(Stored data)
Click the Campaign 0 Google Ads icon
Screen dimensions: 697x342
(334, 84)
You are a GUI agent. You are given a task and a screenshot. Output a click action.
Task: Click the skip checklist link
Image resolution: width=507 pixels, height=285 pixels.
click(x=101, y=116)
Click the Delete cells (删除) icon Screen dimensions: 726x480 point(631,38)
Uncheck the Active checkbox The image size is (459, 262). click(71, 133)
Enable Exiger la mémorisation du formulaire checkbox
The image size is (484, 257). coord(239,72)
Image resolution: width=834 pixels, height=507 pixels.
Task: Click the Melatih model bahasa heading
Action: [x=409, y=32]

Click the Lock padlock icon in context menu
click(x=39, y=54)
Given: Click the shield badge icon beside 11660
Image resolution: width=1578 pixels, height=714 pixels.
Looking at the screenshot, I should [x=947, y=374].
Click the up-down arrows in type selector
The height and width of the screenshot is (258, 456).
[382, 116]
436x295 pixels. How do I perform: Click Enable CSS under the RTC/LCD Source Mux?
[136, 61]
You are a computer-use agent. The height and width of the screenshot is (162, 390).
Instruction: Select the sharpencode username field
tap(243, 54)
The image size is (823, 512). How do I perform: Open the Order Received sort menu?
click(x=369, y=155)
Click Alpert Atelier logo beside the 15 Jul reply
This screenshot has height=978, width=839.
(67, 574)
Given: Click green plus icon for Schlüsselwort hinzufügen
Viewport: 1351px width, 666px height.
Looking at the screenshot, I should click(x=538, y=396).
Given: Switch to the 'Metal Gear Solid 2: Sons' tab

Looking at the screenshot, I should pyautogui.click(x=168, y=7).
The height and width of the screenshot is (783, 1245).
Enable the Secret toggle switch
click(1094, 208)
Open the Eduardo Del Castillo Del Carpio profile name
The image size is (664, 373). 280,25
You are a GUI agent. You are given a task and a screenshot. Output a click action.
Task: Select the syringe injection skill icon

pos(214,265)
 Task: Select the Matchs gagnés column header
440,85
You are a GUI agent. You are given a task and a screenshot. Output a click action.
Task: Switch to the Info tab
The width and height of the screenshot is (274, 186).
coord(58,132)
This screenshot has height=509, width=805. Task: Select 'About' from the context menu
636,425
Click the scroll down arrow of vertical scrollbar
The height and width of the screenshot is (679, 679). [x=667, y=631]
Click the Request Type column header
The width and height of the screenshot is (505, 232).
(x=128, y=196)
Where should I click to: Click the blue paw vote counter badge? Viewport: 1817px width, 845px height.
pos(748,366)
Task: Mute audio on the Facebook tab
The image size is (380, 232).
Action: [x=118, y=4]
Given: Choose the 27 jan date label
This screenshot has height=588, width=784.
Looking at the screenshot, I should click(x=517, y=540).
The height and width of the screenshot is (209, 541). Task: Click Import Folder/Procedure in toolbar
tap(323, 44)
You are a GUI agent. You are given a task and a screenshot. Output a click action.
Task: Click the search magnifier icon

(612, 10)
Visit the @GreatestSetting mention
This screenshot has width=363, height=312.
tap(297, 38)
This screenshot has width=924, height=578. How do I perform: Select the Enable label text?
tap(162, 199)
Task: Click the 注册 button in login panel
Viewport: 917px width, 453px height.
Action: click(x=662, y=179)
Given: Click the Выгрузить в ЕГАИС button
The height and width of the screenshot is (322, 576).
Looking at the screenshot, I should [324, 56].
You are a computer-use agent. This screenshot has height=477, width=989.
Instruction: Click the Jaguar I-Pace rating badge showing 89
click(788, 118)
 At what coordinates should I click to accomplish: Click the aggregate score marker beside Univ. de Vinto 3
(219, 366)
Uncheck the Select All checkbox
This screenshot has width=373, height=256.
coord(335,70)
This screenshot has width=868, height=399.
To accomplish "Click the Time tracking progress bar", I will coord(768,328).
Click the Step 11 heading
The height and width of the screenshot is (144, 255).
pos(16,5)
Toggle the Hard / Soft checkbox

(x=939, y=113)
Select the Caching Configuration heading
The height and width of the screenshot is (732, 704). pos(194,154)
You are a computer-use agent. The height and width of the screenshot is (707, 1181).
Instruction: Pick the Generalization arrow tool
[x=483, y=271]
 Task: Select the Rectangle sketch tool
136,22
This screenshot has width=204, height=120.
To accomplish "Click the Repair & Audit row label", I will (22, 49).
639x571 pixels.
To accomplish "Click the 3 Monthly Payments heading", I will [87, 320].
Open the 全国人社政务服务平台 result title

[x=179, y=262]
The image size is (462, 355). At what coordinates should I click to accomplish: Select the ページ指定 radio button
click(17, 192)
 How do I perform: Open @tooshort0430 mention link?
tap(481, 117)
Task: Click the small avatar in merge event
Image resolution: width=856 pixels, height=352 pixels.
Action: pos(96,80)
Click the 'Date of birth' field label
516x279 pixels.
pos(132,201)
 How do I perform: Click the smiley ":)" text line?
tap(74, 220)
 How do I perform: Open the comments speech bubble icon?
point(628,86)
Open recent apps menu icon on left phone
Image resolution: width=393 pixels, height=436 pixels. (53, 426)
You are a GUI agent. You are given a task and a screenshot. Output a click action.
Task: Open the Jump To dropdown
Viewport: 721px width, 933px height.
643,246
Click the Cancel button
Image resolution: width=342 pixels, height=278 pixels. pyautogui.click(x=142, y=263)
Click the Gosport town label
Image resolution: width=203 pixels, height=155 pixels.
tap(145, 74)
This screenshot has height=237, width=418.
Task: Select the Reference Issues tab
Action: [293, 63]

> [TASK DESCRIPTION]
The lines to write out run from the one with "Click the Step 11 heading" through the end of the records. Give them exactly, and only them.

> [SOLUTION TO THIS EXERCISE]
Click the Step 11 heading
The height and width of the screenshot is (144, 255).
pos(16,5)
Toggle the Hard / Soft checkbox

(x=939, y=113)
Select the Caching Configuration heading
The height and width of the screenshot is (732, 704). pos(194,154)
You are a computer-use agent. The height and width of the screenshot is (707, 1181).
Instruction: Pick the Generalization arrow tool
[x=483, y=271]
 Task: Select the Rectangle sketch tool
136,22
This screenshot has width=204, height=120.
To accomplish "Click the Repair & Audit row label", I will (22, 49).
639x571 pixels.
To accomplish "Click the 3 Monthly Payments heading", I will [87, 320].
Open the 全国人社政务服务平台 result title

[x=179, y=262]
The image size is (462, 355). At what coordinates should I click to accomplish: Select the ページ指定 radio button
click(17, 192)
 How do I perform: Open @tooshort0430 mention link?
tap(481, 117)
Task: Click the small avatar in merge event
Image resolution: width=856 pixels, height=352 pixels.
Action: pos(96,80)
Click the 'Date of birth' field label
516x279 pixels.
pos(132,201)
 How do I perform: Click the smiley ":)" text line?
tap(74, 220)
 How do I perform: Open the comments speech bubble icon?
point(628,86)
Open recent apps menu icon on left phone
Image resolution: width=393 pixels, height=436 pixels. (53, 426)
You are a GUI agent. You are given a task and a screenshot. Output a click action.
Task: Open the Jump To dropdown
Viewport: 721px width, 933px height.
643,246
Click the Cancel button
Image resolution: width=342 pixels, height=278 pixels. pyautogui.click(x=142, y=263)
Click the Gosport town label
Image resolution: width=203 pixels, height=155 pixels.
tap(145, 74)
This screenshot has height=237, width=418.
Task: Select the Reference Issues tab
Action: [293, 63]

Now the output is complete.